Uno per tutti il governatore della Florida Ron De Santis, promotore della legge «Don't Say Gay» che impedisce di parlare di questioni legate all'identità di genere nelle scuole e ha suscitato la reazione indignata della Disney. Lo stesso Elon Musk che sulla questione dell'identità di genere aveva scritto un messaggio su Twitter - poi cancellato- dove diceva: «Sostengo assolutamente i trans, ma tutti questi pronomi sono un incubo estetico». E quindi eccoci tornati alla lingua, come laboratorio sociale e di vita.

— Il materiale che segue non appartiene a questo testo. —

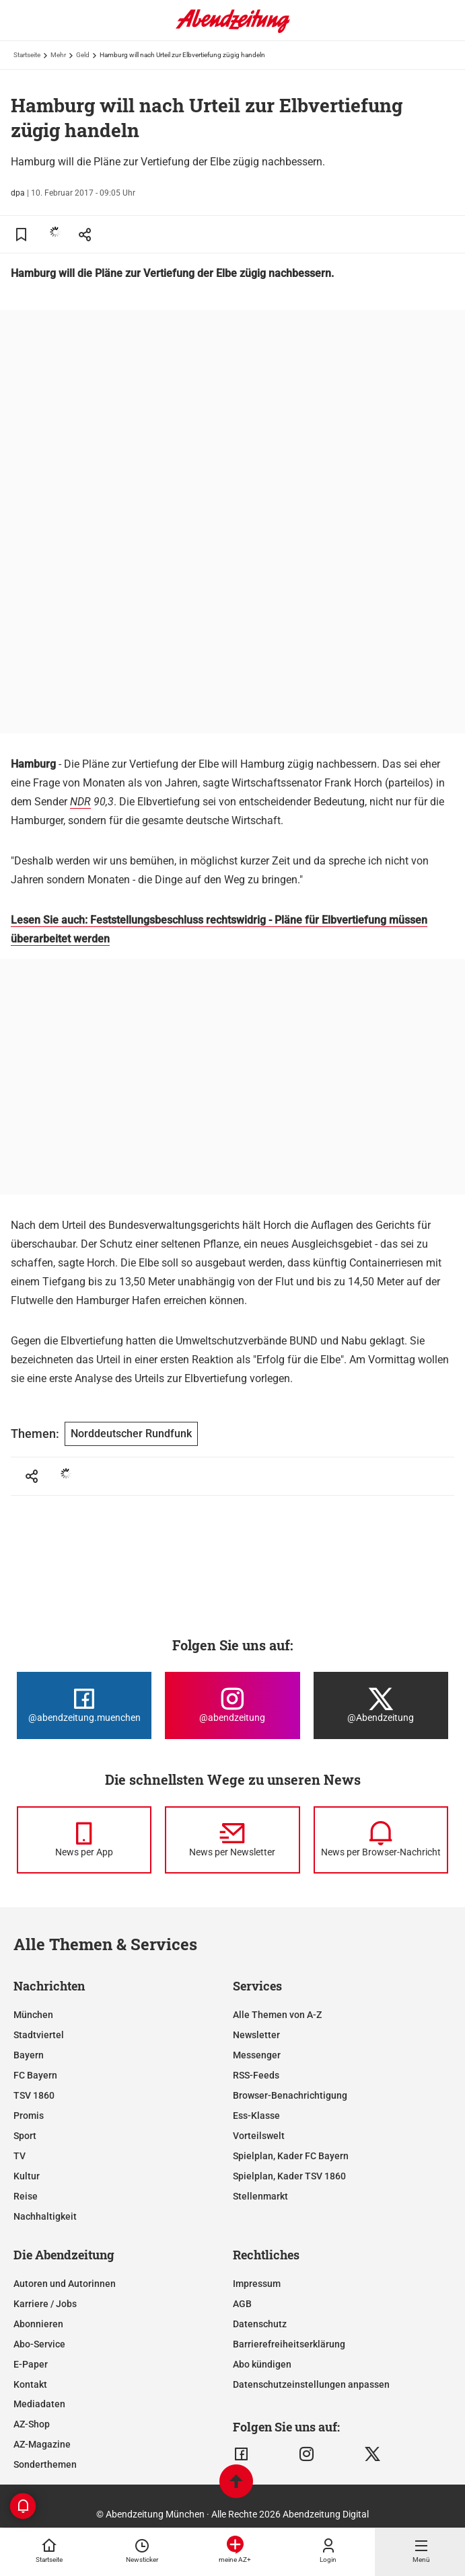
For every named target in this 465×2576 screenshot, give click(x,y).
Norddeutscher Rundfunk (131, 1433)
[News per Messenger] (84, 1840)
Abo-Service (39, 2344)
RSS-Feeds (256, 2075)
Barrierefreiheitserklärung (289, 2344)
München (33, 2014)
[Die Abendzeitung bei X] (381, 1705)
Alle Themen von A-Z (277, 2014)
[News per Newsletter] (232, 1840)
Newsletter (256, 2034)
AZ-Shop (31, 2424)
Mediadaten (39, 2404)
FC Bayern (35, 2075)
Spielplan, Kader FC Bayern (291, 2155)
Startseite (26, 54)
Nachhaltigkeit (45, 2216)
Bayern (28, 2055)
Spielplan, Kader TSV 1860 (289, 2176)
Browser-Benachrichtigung (290, 2095)
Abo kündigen (262, 2364)
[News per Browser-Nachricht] (381, 1840)
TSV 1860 (34, 2095)
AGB (242, 2303)
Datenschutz (260, 2324)
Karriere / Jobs (45, 2303)
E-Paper (30, 2364)
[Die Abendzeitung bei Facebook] (84, 1705)
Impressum (257, 2283)
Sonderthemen (45, 2464)
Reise (25, 2196)
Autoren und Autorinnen (64, 2283)
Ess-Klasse (256, 2115)
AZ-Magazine (42, 2444)
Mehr (58, 54)
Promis (28, 2115)
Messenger (257, 2055)
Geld (83, 54)
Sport (24, 2135)
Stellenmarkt (260, 2196)
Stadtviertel (38, 2034)
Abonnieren (38, 2324)
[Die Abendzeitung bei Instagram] (232, 1705)
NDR (80, 801)
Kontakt (30, 2384)
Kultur (26, 2176)
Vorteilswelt (259, 2135)
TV (19, 2155)
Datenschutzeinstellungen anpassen (311, 2384)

I pronomi sono solo un incubo estetico (come le schwa e tutti gli asterischi del caso) o sono sostanza? Sono flessibilità innovative oppure, come sostiene invece Andrea De Benedetti, solo storpiature finto-inclusive, perché «il linguaggio inclusivo è un'idea seducente, ma il cuore del problema sta quasi sempre altrove»? Porsi queste domande è già qualcosa.